Martes, 3 de julio de 2012 | Hoy
Por Marcia Bredice
A Uruguay la hicieron los mulatos, a imagen y semejanza del candombe. Le pusieron son, la cantaron con labios gruesos y la transpiraron, mientras fueron haciendo de su historia, una historia de fuegos, fusiones, penduleos y contratiempos. Más tarde (o al mismo tiempo) vino Artigas, su ejército y la Mar en coche.
La mar bajó y se hizo río y le fue a besar los pies a Montevideo, mientras le caminaba la costa envuelta en un abrigo. Montevideo multiplicó el eco del tambor y se mestizó con el gentío. Se hizo rambla y amigos, choque de copas en El pony pisador y abrazos templados en las noches más frías de junio.
Y en medio de la sucesión de hechos inesperados de un triste cambio de década en los calendarios que más nos pesan, Montevideo se me metió en las más desusadas capas de mi histología y me dio fríos, escalofríos y gente tan cálida como Eli.
Eli era nieta de mulatos. Cuando decidía dejar Buenos Aires por Montevideo, escapaba de un hombre que la golpeaba. Yo era víctima de violencia doméstica, me confesó, mientras nos acercábamos a la dársena. No podía dejar de mirarle sus marcados rasgos, su pelo tupidamente enrulado, su ancha nariz. Anduvimos juntas bajo el sol del mediodía, deteniéndonos ante las fachadas antiguas con el gesto de asombro que amanece en la cara de cualquier turista que camine por esa inconsolable ciudadela. Me decía que, abocada a su absorbente trabajo en un supermercado mayorista, no muchas veces había recorrido la ciudad. Desde hacía un tiempo esperaba un trabajo administrativo en el puerto, un trabajo que podría cambiarle la vida. Decía eso a cada rato, como queriendo olvidar todo lo negro de su pasado negro. Tengo un hijo de trece años -agregó avergonzada cuando doblábamos por Piedras-. El padre negó todos los permisos y no me lo deja ver. Necesito de un trabajo en blanco para poder volver a mi hijo. Después de eso, Eli quedó tan muerta como los adoquines de la ciudad vieja.
Mientras nos alejábamos del mercado, después de habernos detenido en la fuente que bifurca los caminos y haber oído el toque de campana del reloj de cuatro esferas, pensé en las desconcertantes vicisitudes de los hados, en las falsas opciones, en las presunciones, en los aciertos y desaciertos, en los orígenes y en la progenie, en las páginas leídas de Galeano y en su Simona Carballo, en los hijos perdidos, en los encontrados y en los reencontrados. Pensé en las distancias y en los destinos, en las fronteras y en los límites y en las estaciones.

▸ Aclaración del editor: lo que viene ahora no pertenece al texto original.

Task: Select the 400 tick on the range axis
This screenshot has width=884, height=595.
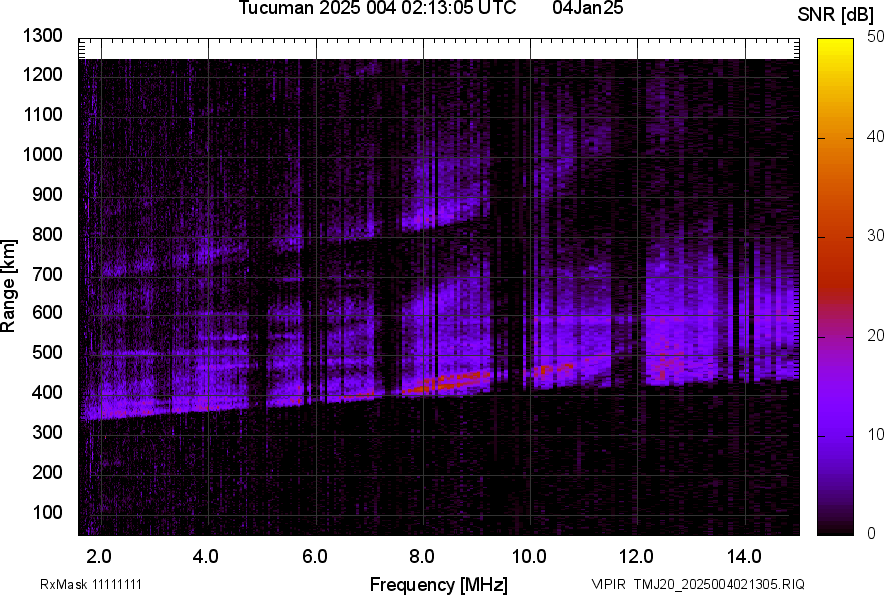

Nos despedimos, con todos los augurios necesarios para un nuevo encuentro. Entre horarios complicados y citas imprecisas, volver a vernos en el corazón de Montevideo, no tenía sentido. Supuse que, en su profético porvenir y su sorpresa, en su desconcierto y su falta de precisión, los finales terminan siendo siempre más importantes que los comienzos.
Si viajar en busca de un final termina siendo el encuentro de un principio (el principio de un encuentro), si el azar nos sorprende impávidos y desprevenidos mirándonos en el espejo de las certezas y de las falsas evidencias, entonces somos el Otro, con su permiso de residencia, su camaradería y su magnánimo gesto. Somos el Otro, mirando de lejos nuestra propia partida, levantándonos la mano mientras nos alejamos en el transbordador. El Otro, con sus derrumbes, su ciudad vacía, su vientre deshabitado.